JICAが支援している、マレーシア標準工業研究所でケニア、ナイジェリア、南アフリカ、ウガンダ及びザンビアの5カ国の参加者を対象に行っている研修の様子 Photo: JICA

改めてこの50年を振り返ったとき、JICAが目指し達成したものは、各国の開発への貢献であると同時に「福田ドクトリン」が目指した、人と人、心と心のつながりと、そこから生まれる信頼であったと思います。日本が今後もASEANにとって信頼できる重要なパートナーとしてあり続けるためには、発展するASEANからも貪欲に学び、深い対話を行い、共に前進していかなければならないのではないでしょうか。

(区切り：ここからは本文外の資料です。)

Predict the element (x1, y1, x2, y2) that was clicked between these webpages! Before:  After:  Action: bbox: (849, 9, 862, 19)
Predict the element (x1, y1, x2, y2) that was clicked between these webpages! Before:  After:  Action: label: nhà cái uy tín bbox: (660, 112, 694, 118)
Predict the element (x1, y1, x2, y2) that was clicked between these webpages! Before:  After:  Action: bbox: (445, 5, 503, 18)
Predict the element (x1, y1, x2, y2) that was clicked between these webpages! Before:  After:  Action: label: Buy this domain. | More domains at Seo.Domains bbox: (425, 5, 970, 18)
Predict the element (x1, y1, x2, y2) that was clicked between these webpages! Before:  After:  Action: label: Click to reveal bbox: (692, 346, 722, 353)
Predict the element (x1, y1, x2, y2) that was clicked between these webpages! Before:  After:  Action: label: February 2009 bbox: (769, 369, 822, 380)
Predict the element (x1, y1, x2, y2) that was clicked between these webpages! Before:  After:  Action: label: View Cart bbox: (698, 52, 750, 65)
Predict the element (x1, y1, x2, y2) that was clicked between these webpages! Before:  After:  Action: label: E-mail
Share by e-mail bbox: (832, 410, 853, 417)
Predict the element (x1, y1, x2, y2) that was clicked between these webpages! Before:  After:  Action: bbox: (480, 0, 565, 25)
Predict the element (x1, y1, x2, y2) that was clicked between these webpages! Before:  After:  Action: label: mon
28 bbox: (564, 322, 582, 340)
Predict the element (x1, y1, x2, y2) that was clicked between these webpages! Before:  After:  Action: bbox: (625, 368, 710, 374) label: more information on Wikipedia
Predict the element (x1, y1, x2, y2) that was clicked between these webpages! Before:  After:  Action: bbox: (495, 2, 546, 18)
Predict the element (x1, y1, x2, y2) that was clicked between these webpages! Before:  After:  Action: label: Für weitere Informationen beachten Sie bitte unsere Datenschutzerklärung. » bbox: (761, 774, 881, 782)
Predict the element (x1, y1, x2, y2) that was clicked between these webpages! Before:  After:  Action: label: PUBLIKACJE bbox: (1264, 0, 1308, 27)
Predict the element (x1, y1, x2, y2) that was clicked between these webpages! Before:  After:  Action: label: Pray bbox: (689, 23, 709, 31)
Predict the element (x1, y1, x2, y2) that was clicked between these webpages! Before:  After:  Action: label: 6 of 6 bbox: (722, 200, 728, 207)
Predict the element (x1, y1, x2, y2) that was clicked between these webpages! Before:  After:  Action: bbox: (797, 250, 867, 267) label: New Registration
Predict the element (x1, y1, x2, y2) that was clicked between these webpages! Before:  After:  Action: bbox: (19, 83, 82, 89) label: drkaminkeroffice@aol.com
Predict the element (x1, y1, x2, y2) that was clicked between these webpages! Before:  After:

* 出典元: World Bank Open Data (2022)
** 国名は略称を用いる。
*** ODAとは開発途上地域の開発を主たる目的とする政府及び政府関係機関による国際協力活動の公的資金であり、Official Development Assistance(政府開発援助)の略称である。
**** 1981年にマレーシアのマハティール首相が提唱して始まった、日本の発展の原動力となった知識・技術および国民の労働倫理、勤労意欲などを学ぶ「東方政策」。翌82年に日本とマレーシアが共同で開始した同名のプロジェクトで、日本への留学や職業人対象の研修にこれまで2万6千人以上が参加した。マレーシアの経済・社会の発展と経済基盤の確立に寄与するとともに、両国が相互理解を深める機会にもなった。